▸ TASK BRIEF:
Please copy the stretch of the passage on China's proposed collider below word for word, starting at the words "Taylor says, with" and stopping after "overcome early controversy.".

▸ SOURCE EXTRACT:
+ + + +
The Circular Electron Positron Collider, China
Another option is the Circular Electron Positron Collider (CEPC), set for Qinhuangdao, a port city in the northern province of Hebei in China.
It would be a giant ring at least twice the size of the LHC. A few possible sizes are on the table: 54 kilometres, 70 kilometres and 88 kilometres – the latter chosen in part because eight is an auspicious number in Chinese numerology.
CEPC would start out as a Higgs factory, just like the ILC, smashing electrons and positrons at up to 250 gigaelectronvolts. The long-term goal is to upgrade the same tunnel to host a new facility called the Super Proton-Proton Collider (SPPC). It’s as a proton collider that the Chinese proposal would really shine, potentially reaching energies of 70 to 100 teraelectronvolts, whizzing physics into unexplored territory.
Particle colliders are tools for turning energy into mass. It’s that piece of magic contained in Albert Einstein’s famous equation: E = mc2.
Slam two particles together at breakneck speed, and you can convert that kinetic energy into a spray of new particles. The higher the collision energy, the heavier the particles you can create.
Taylor says, with proton-proton colliders, “you just bang them as hard as you can and see what comes out”.
The Chinese plans are not as far along as the ILC, though the team is working to finish its design by 2020. China has a reputation for striving ahead with massive infrastructure projects, which may give them the chance to jump to the front of the pack by assembling the world’s top atom smasher. Construction could start as early as 2021, with the first collisions set for 2028 – if the project can overcome early controversy.
+ + + +
▸ THE DATA:
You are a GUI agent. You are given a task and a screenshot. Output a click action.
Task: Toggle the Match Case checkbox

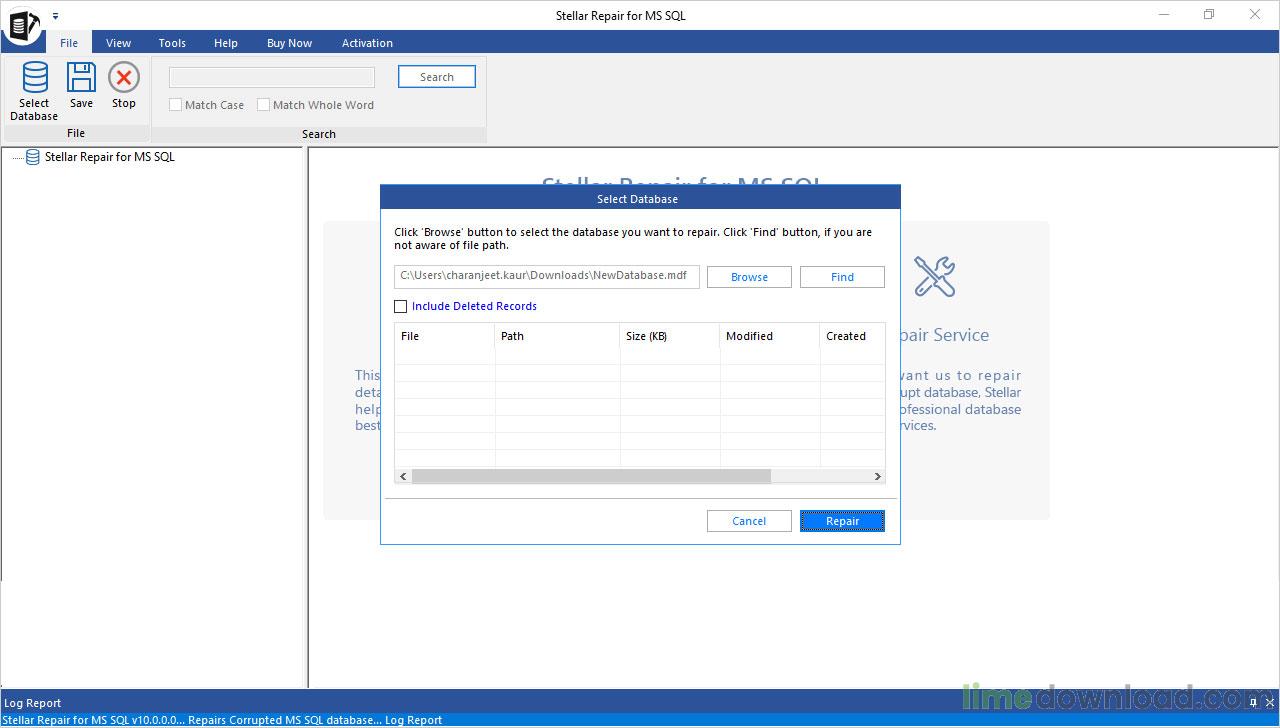[176, 105]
+ + + +
▸ SOLUTION:
Taylor says, with proton-proton colliders, “you just bang them as hard as you can and see what comes out”.
The Chinese plans are not as far along as the ILC, though the team is working to finish its design by 2020. China has a reputation for striving ahead with massive infrastructure projects, which may give them the chance to jump to the front of the pack by assembling the world’s top atom smasher. Construction could start as early as 2021, with the first collisions set for 2028 – if the project can overcome early controversy.